Troops surrounded the building and an operation was underway to rescue children still trapped inside, the army said.
Hours into the siege, multiple explosions and heavy gunfire were heard inside the military-run high school.
Outside, as helicopters rumbled overhead, police struggled to hold back distraught parents who were trying to break past a security cordon and get into the school.
Bahramand Khan, director of information for the regional Chief Minister's Secretariat, said at least 126 people were killed and 122 wounded.
"It may rise," he said, adding that more than 100 of the dead were school children. A local hospital said the dead and wounded it had seen were aged between 10 and 20 years old.

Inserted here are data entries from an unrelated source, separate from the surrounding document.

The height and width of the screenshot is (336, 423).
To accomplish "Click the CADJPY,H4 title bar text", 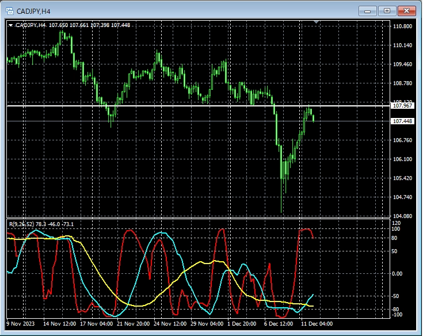I will (x=33, y=10).
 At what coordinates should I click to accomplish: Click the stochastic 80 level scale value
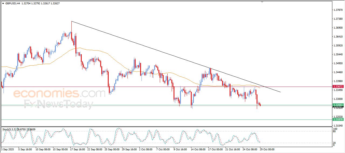pyautogui.click(x=335, y=131)
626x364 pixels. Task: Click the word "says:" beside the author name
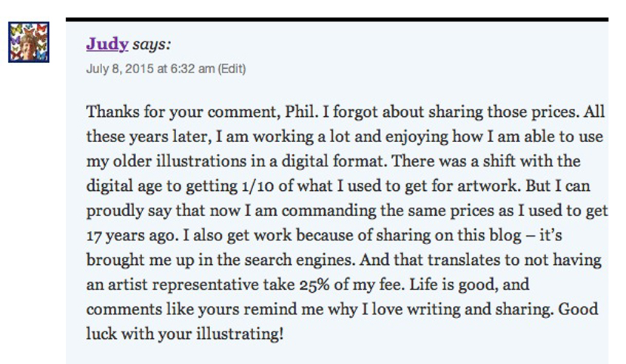tap(152, 44)
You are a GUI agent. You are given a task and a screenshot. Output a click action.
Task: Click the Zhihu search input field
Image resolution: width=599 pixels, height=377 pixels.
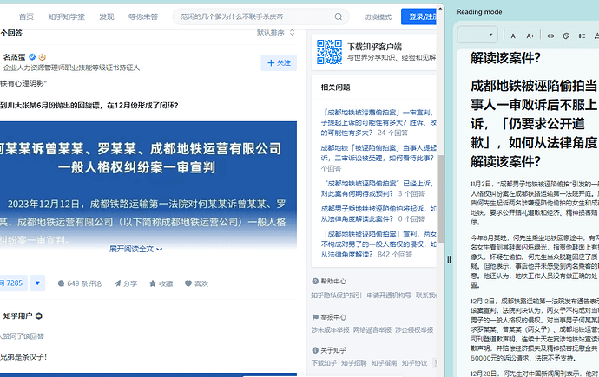point(252,16)
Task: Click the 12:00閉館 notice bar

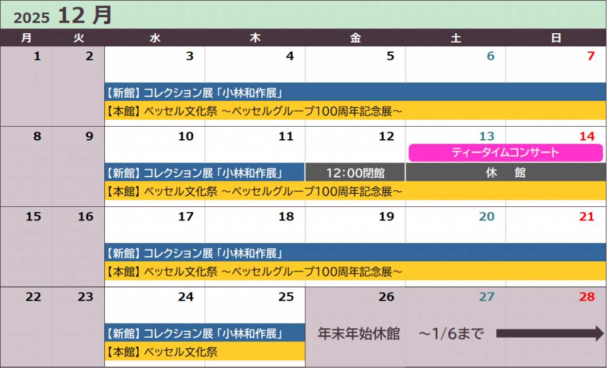Action: coord(355,173)
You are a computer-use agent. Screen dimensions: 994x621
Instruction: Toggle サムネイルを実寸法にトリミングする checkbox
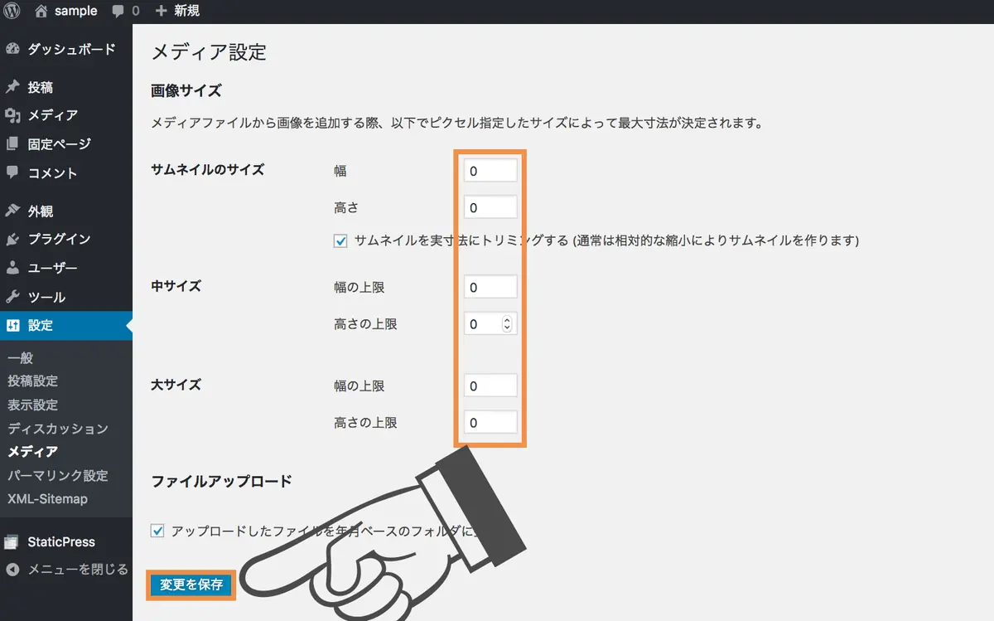coord(340,241)
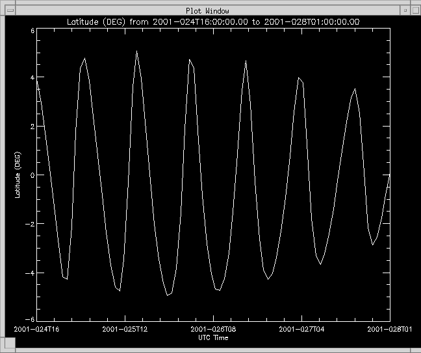Click the highest peak of the latitude curve
Viewport: 421px width, 353px height.
(136, 51)
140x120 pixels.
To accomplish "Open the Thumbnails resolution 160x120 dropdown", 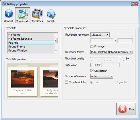I will tap(100, 35).
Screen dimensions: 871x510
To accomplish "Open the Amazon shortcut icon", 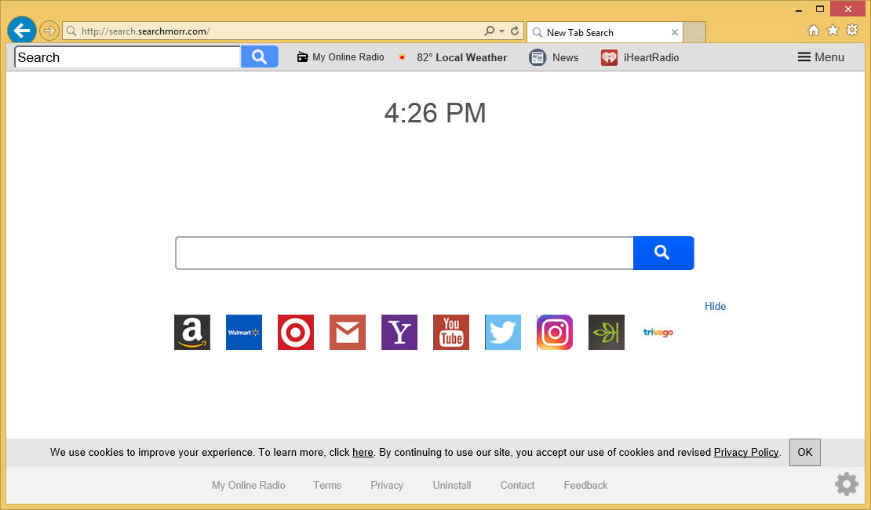I will pyautogui.click(x=192, y=333).

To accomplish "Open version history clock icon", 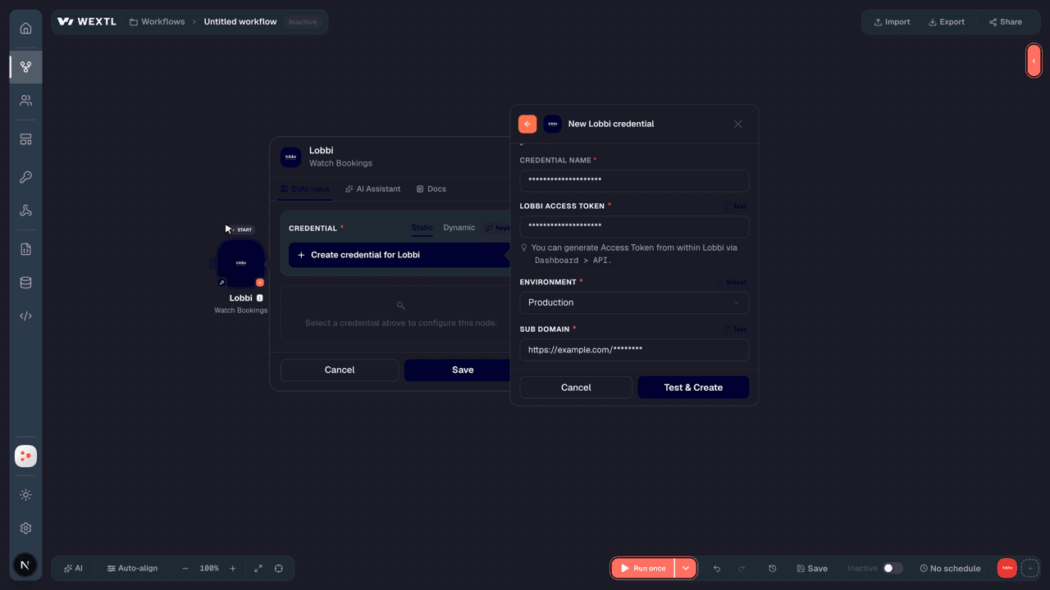I will point(772,568).

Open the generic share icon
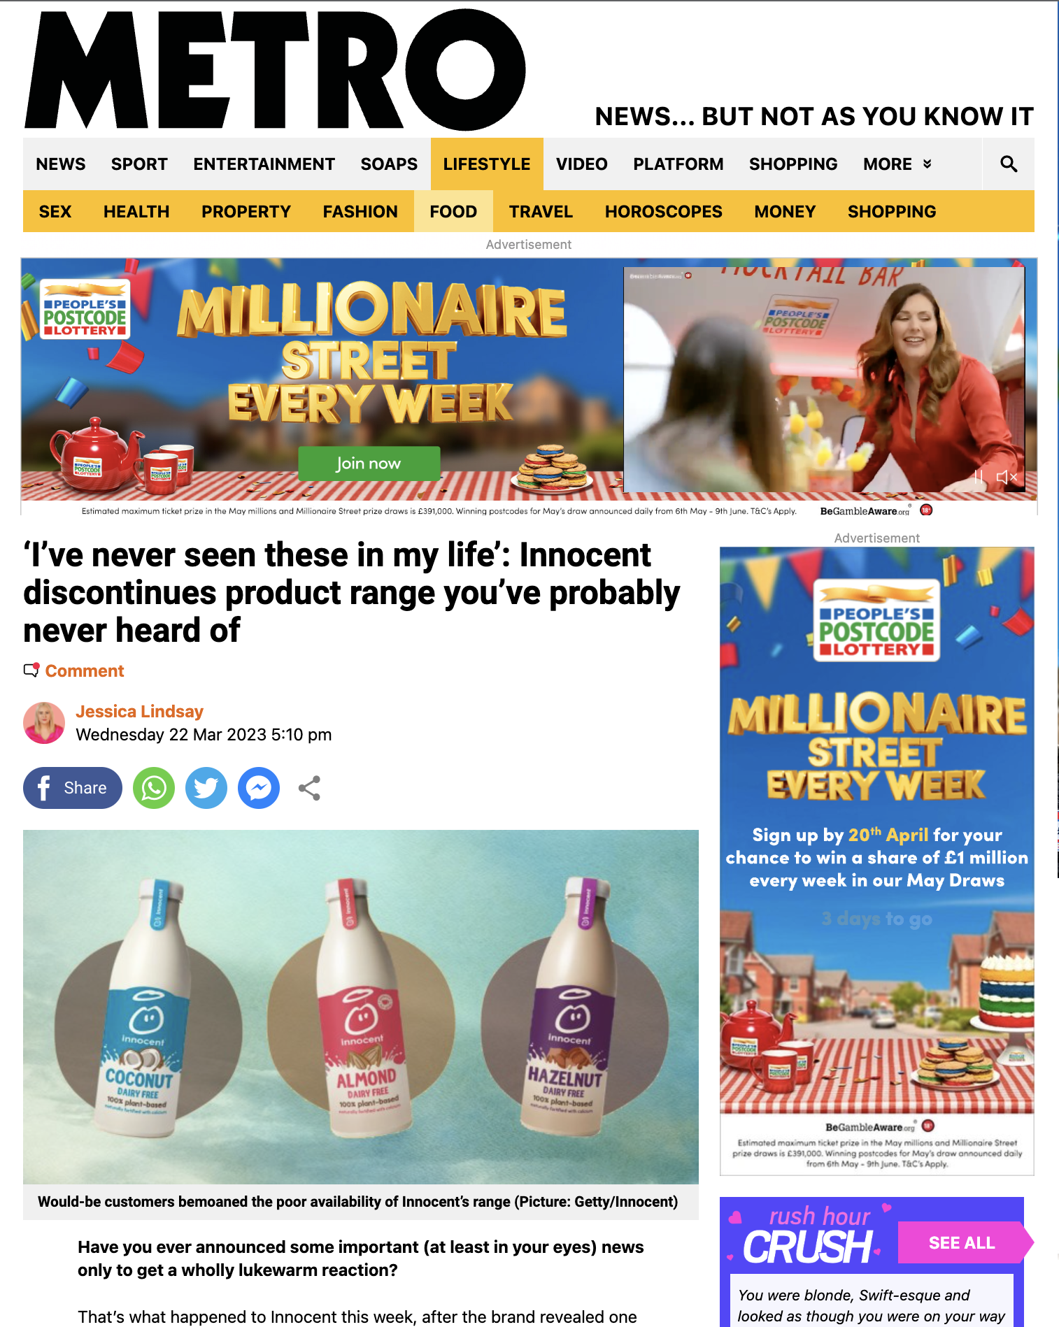pos(309,788)
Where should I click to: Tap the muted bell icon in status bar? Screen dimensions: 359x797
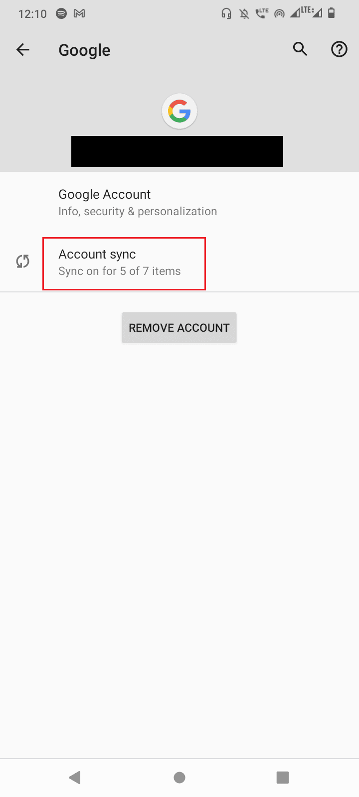click(x=244, y=14)
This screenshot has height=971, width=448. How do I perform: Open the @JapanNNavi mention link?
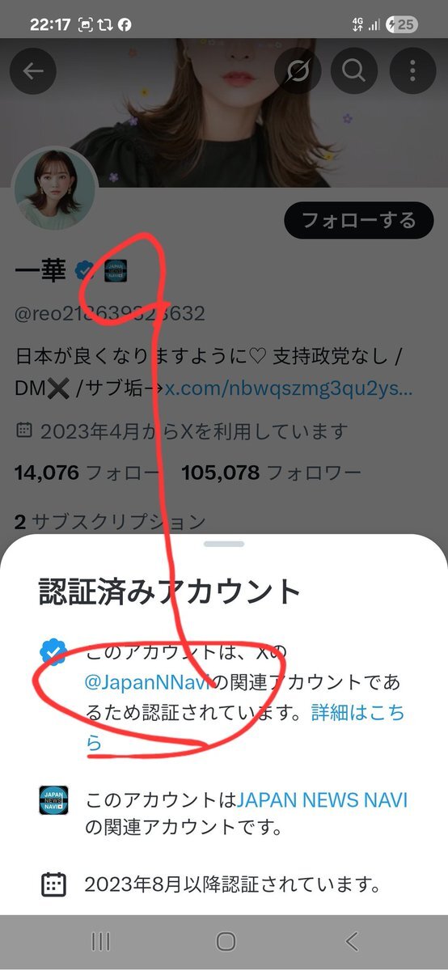click(x=149, y=683)
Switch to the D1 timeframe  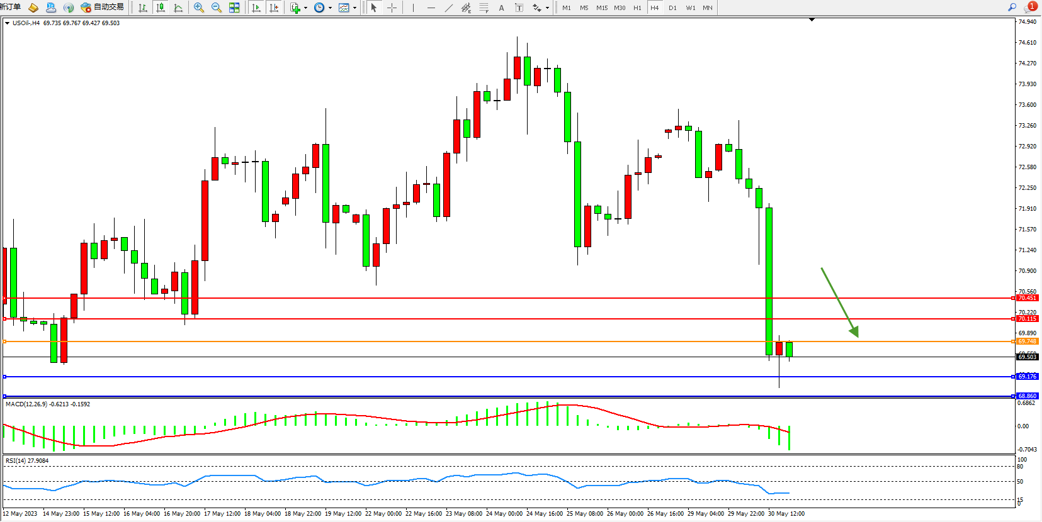672,8
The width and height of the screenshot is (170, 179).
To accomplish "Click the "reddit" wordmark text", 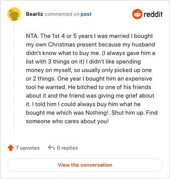I will (153, 14).
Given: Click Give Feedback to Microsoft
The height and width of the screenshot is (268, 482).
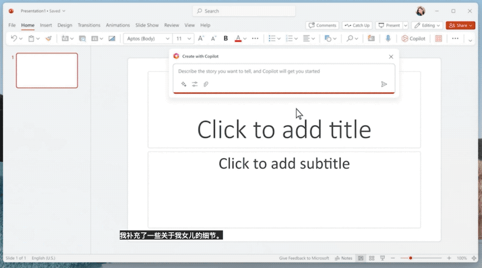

The hardline Islamist Taliban movement immediately claimed responsibility.
"We selected the army's school for the attack because the government is targeting our families and females," said Taliban spokesman Muhammad Umar Khorasani. "We want them to feel the pain."
It was not clear whether some or all of the children were killed by gunmen, suicide bombs or in the ensuing battle with Pakistani security forces trying to gain control of the building.
An unspecified number of children were still being held hostage in the school, a provincial official said, speaking some three hours after the siege began.
The Pakistani Taliban, who are fighting to topple the government and set up a strict Islamic state, have vowed to step up attacks in response to a major army operation against the insurgents in the tribal areas.
With the rescue operation under way, the situation remained fluid, with contradictory reports about what was happening inside the school and witness accounts difficult to come by.
"An army doctor was visiting us teaching us about first aid when attackers came from behind our school and started firing," one student told Pakistan's Dunya Television.
"Our teachers locked the door and we ducked on the floor, but they (militants) broke down the door. Initially they fired in the air and later started killing the students, but left the hall suddenly."
The army said five Taliban militants had been killed and that they were searching for any remaining gunmen. The Taliban had earlier said they had sent six insurgents with suicide vests to attack the school.
Prime Minister Nawaz Sharif condemned the attack and said he was on his way to Peshawar.
"I can't stay back in Islamabad. This is a national tragedy unleashed by savages. These were my kids," he said in a statement.
Military officials at the scene said at least six armed men had entered the military-run Army Public School. About 500 students and teachers were believed to be inside.